Absolutely. I listen to a lot of old Angolan classics. Just the other day I realized I don’t actually know much about what’s going on in the current Angolan music scene. That’s something I want to put more effort into.

Which forms of art, other than music, are you working on?

For me, everything always starts with writing. Some things end up as lyrics on a track; other things transform into stuff like visuals. All of my art, whether it's music or video, is equally important for me to spread my message to the world.

What’s the most important piece of advice you’ve ever received?

Just the other week, I was at a family gathering, and my uncle told me I have a little ‘box'. Everything I do, everything I dream, my talents, my achievements are part of that box, and nobody can take that away from me. That's a beautiful way of looking at things, because it implies you first need to do things for yourself. If you don't fully support the projects you do, then they probably won't have a long shelf life. What you do for yourself will last the rest of your life – maybe longer.

Because I starred in a popular movie and was part of a rap group, people already have a particular idea of who I am. I'm not saying that these projects aren't important, because they made me into who I am now, but the time is right to show people what I can do on my own, as Martha, not as Mavela (Martha's character in Black, ed.) or as that girl from Soul' art (a rap outfit Martha used to be a part of, ed.).

Do you mind if people still see you as the girl from Black?

It doesn’t bother me. I get it. I like to take my time on projects, so it’s not like people have had the opportunity to see a lot of new things from me since I did that movie. I’m still really proud of that character, so when people are excited about it, I don't blame them.

Are there things in the music industry that surprised you now that you have kick-started your solo career? Do you have any frustrations?

I knew this already, but I guess I underestimated that being a solo artist is a 24/7 job. Sometimes there's a full day of writing music, but other days you've got to plan ahead, be organized, get your paperwork done, etc. It takes more than just being creative to be an artist. You're building a career, just like any other person with a different job, so it can be useful to pause and look at things from a certain angle every once in a while. You need to evaluate your choices continually. As an artist, you're both the product and the company. Who do I want with me on this project? How am I going to get this done the way I want it? Where will I get the money for it? Those are all questions you need to ask yourself. In the end, it's about finding a balance between the creative and the organizational sides.

You need to evaluate your choices continually. As an artist, you're both the product and the company.

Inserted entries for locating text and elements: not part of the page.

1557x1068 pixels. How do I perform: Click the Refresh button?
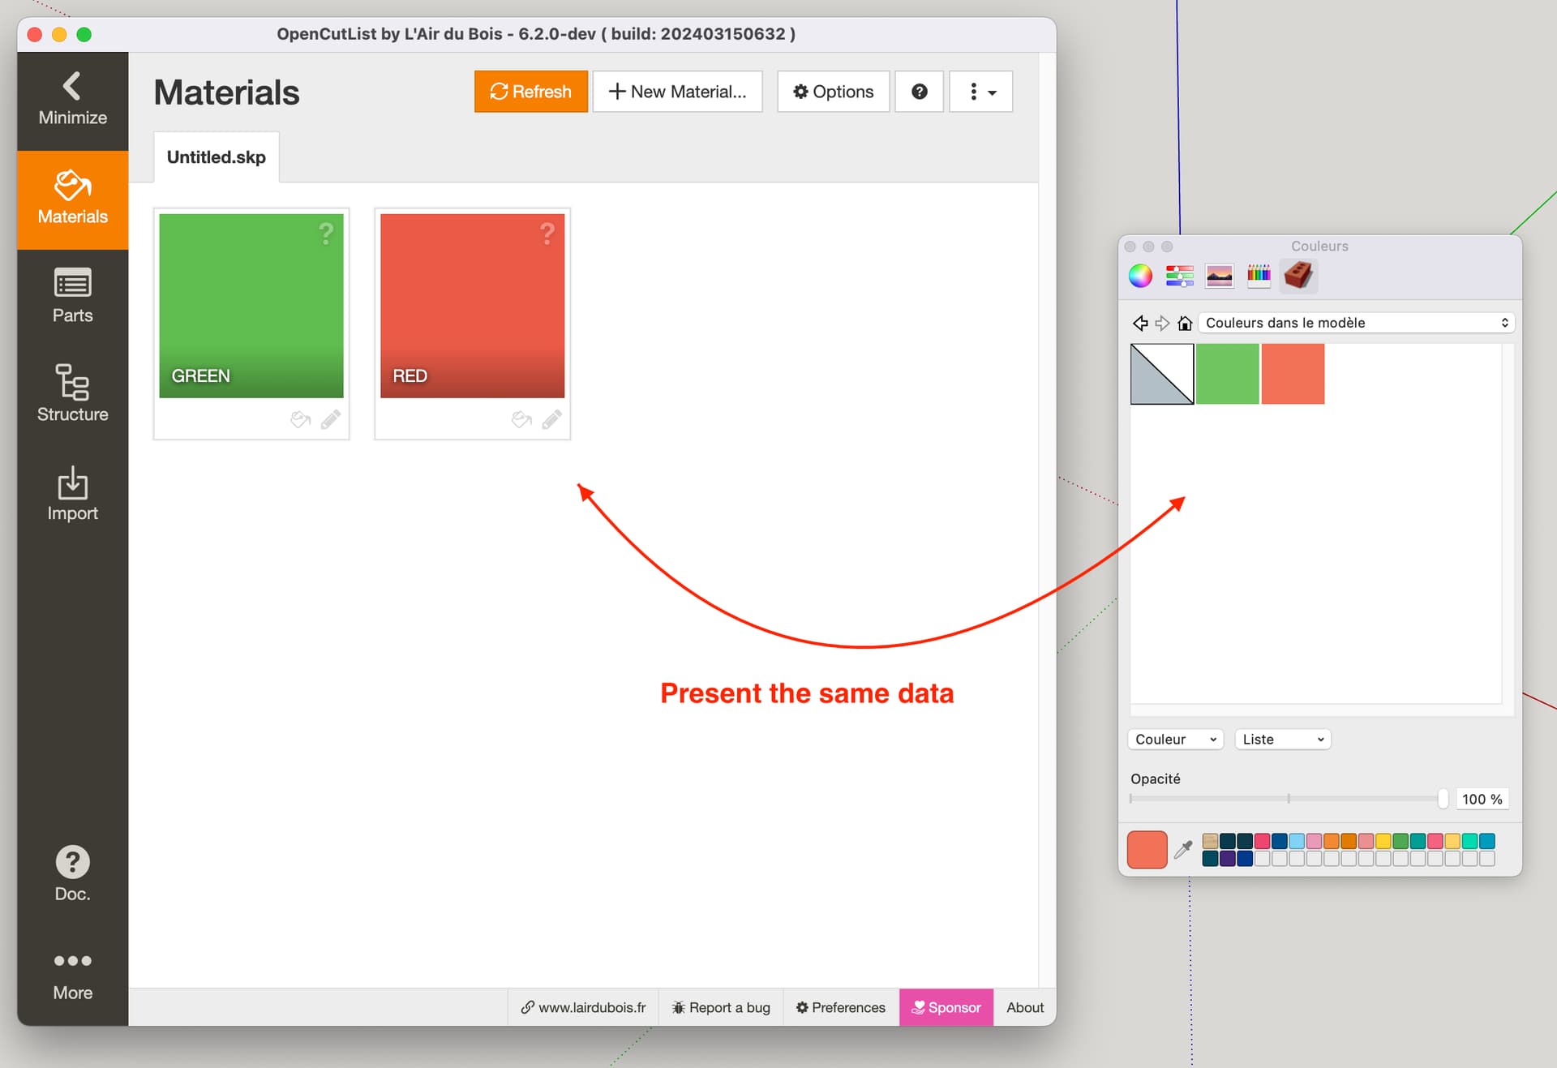pyautogui.click(x=530, y=91)
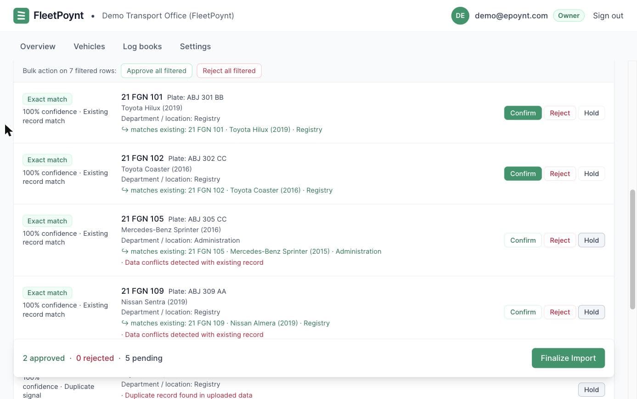Reject the 21 FGN 102 Toyota Coaster row
The height and width of the screenshot is (399, 637).
560,174
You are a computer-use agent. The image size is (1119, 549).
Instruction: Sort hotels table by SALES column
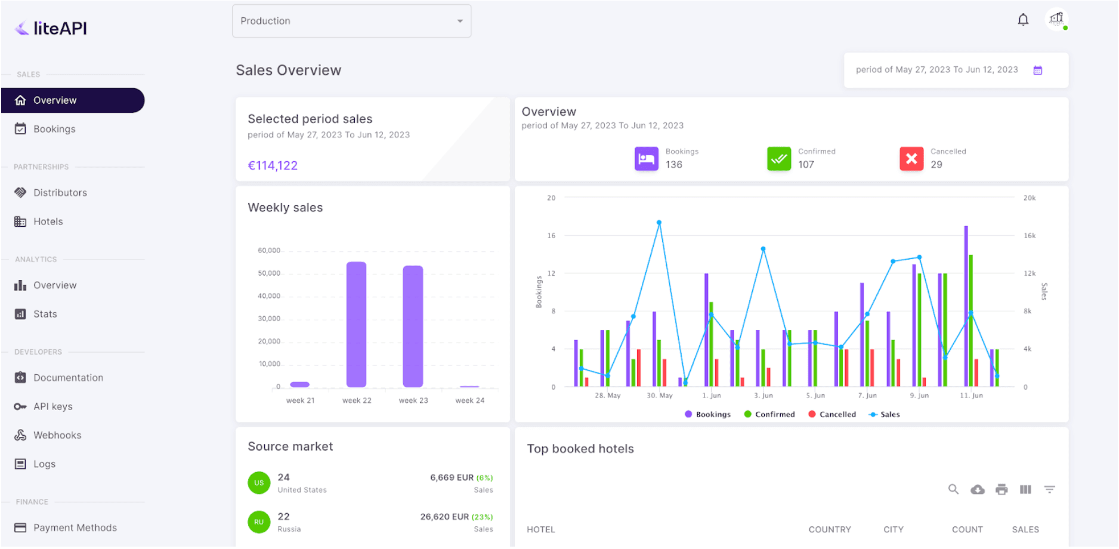pos(1025,529)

Your live setup is quite simple for now: it’s you and a DJ on stage. Are there plans to develop this into a full live band?

For now, it’s just me and my DJ Mimi (from the Liège-based DJ-crew Lait De Coco, ed.), who happens to be my cousin. I think this simple setup is the result of my time in Mechelen, where most of the people around me were into hip-hop and rap. The rapper on stage usually just had a DJ with him – and I haven't been able to let that comfort go. For now, the golden combo is me, a mic and a DJ. Of course, I have plans to develop everything into a proper live show, but then the full picture needs to be on point. People always assume the next logical step for me as an artist would be to get more musicians on stage, but I'm just not there yet. First, I have to find my own formula, right? Only then can I start thinking about involving more people.

What does the future bring for Martha Da’ro?

My debut EP is practically ready to go at this point. That said, I’m always working on the next project. I’m not the kind of artist who waits for one project to be finished before starting the next one, although maybe I should (laughs).